外食 | 異人さんとのグータラな生活

外食

山の中にただずむボロッちい2件の建物。
オットの同僚マイケル(42歳独身)お勧めの
大きな窓から夕日が眺められるロマンティックなレストランと
自家製ビールが飲めるバーである。

すでにイヤな予感はしたものの、とりあえずバーへ。
扉を開けて呆然としてしまった。
バーなんかじゃない、ただの小さな酒屋。
ビールの試飲(有料)ができるという場所はレジの前。

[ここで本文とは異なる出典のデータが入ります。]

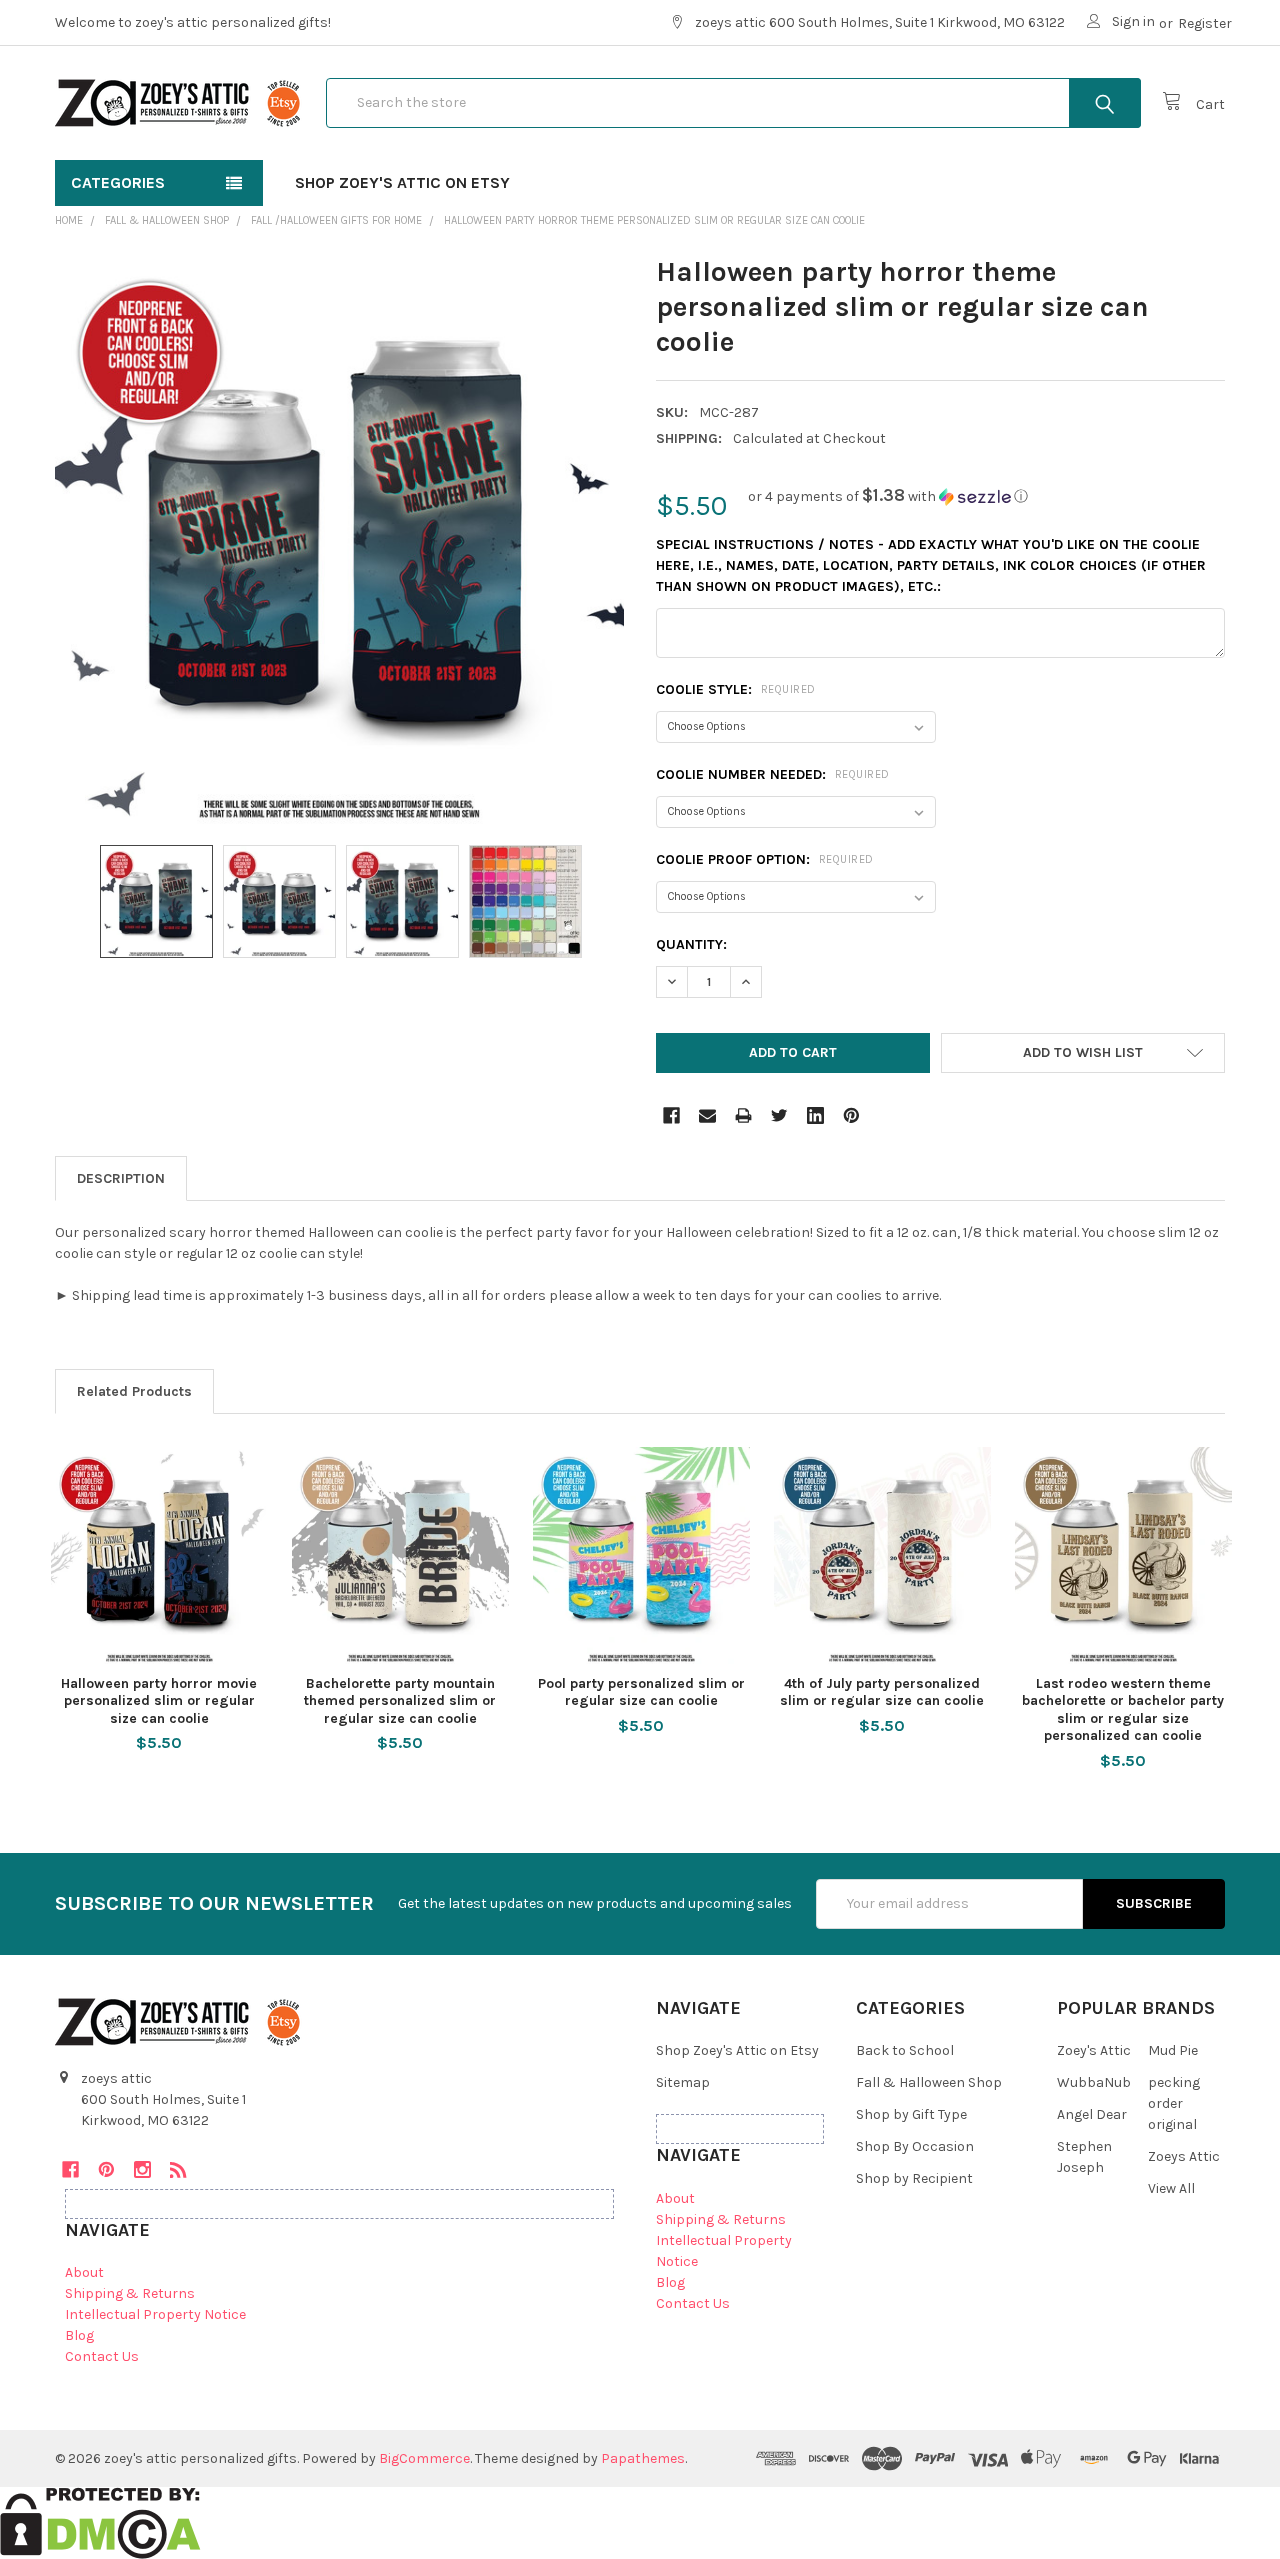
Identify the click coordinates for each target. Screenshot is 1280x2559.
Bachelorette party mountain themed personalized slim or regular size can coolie (400, 1701)
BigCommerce (424, 2458)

オーバーオールを
着たおじさんが立っているレジの前で飲めというのか?
私とオットは速攻180度向きを変え、店を出てレストランへ向かった。

ここでもショックを受けてしまった。
客は私とオットのみ。テーブルの横にある大きな窓にはハエが。。。
ハエが少なくとも5匹は止まってる~!!
注文した料理がテーブルにつくと、そのハエ達は匂いにつられて
私達の席のまわりを飛びまくる。
手でハエを払いながらステーキとマッシュポテトを
急いで食べる私達。窓から夕日なんぞ眺めてるヒマなどない。
一瞬、目をそらした時、1匹のハエが私のマッシュポテトに
とまってしまった。

オットはとっさにそのハエをポテトの中にフォークで埋めたのである!!!

「ギャーッ!!何すんのよ!!」
思わず日本語で叫んでしまった私。

「あ、ごめん。つい、、、」
オットは日本語が分からなくても私が何を言ったかわかったらしい。

白いポテトの中でヒクヒク動くハエの黒い足。
(食事中の方、すみません)
呆然としているうちに次々と料理にとまるハエ達。
鉄の胃を誇る私でもこんな物食べたらお腹壊すに決まってる。
悲しい。。。私のステーキが。。。まだ半分しか食べてないのに。。。

なぜだ?
なぜ、マイケルはあの店をバーと呼ぶのか?
なぜ、彼はここをロマンティックなレストランというのか?
私はなぜ彼が今だに独身かわかったような気がする。